Generally speaking, the stock market is driven by supply and demand, much like any market. When a stock is sold, a buyer and seller exchange money for share ownership. The price for which the stock is purchased becomes the new market price. When a second share is sold, this price becomes the newest market price, etc.

The more demand for a stock, the higher it drives the price and vice versa. The more supply of a stock, the lower it drives the price and vice versa. So while in theory, a stock's initial public offering (IPO) is at a price equal to the value of its expected future dividend payments, the stock's price fluctuates based on supply and demand. Many market forces contribute to supply and demand, and thus to a company's stock price.

## Company Value and Company Share Price

Understanding the law of supply and demand is easy; understanding demand can be hard. The price movement of a stock indicates what investors feel a company is worth—but how do they determine what it's worth? One factor, certainly, is its current earnings: how much profit it makes. But investors often look beyond the numbers. That is to say, the price of a stock doesn't only reflect a company's current value—it also reflects the prospects for a company, the growth that investors expect of it in the future.

## Predicting a Company's Share Price

There are quantitative techniques and formulas used to predict the price of a company's shares. Called dividend discount models (DDMs), they are based on the concept that a stock's current price equals the sum total of all its future dividend payments when discounted back to their present value. By determining a company's share by the sum total of its expected future dividends, dividend discount models use the theory of the time value of money (TVM).

## The Gordon Growth Model

Several different types of dividend discount models exist. One of the most popular, due to its straightforwardness, is the Gordon growth model. Developed in the 1960s by U.S. economist Myron Gordon, the equation for the Gordon growth model is represented by the following:

Present value of stock = (dividend per share) / (discount rate - growth rate)

Or, as an equation:

$\begin{aligned} &P = \dfrac{D_1}{r-g}\\ &\textbf{where:}\\ &P = \text{\small Current Stock Price}\\ &g = \text{\small Constant growth rate in perpetuity }\\ &\text{\small expected for the dividends}\\ &r = \text{\small Constant cost of equity capital for that }\\ &\text{\small company (or rate of return)}\\ &D_1 = \text{\small Value of the next year's dividends }\\ \end{aligned}$

## Example of a Share Price Valuation

For example, say Alphabet Inc. stock is trading at $100 per share. This company requires a 5% minimum rate of return (r) and currently pays a $2 dividend per share (D_{1}), which is expected to increase by 3% annually (g).

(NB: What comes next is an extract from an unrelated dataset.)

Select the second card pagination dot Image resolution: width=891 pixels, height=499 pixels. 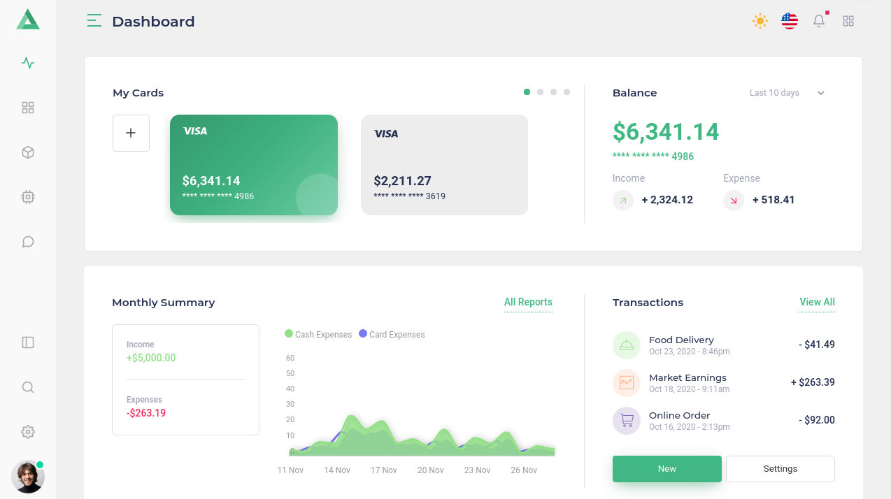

The intrinsic value (p) of the stock is calculated as: $2 / (0.05 - 0.03) = $100.

According to the Gordon Growth Model, the shares are correctly valued at their intrinsic level. If they were trading at, say $125 per share, they'd be overvalued by 25%; if they were trading at $90, they'd be undervalued by $10 (and a buying opportunity to value investors who seek out such stocks).

## The Bottom Line

The Gordon Growth Model equation above treats a stock's present value similarly to perpetuity, which refers to a constant stream of identical cash flows for an infinite amount of time with no end date. Of course, in real life, companies may not maintain the same growth rate year after year, and their stock dividends may not increase at a constant rate.

Also, while a stock price is conceptually determined by its expected future dividends, many companies do not distribute dividends.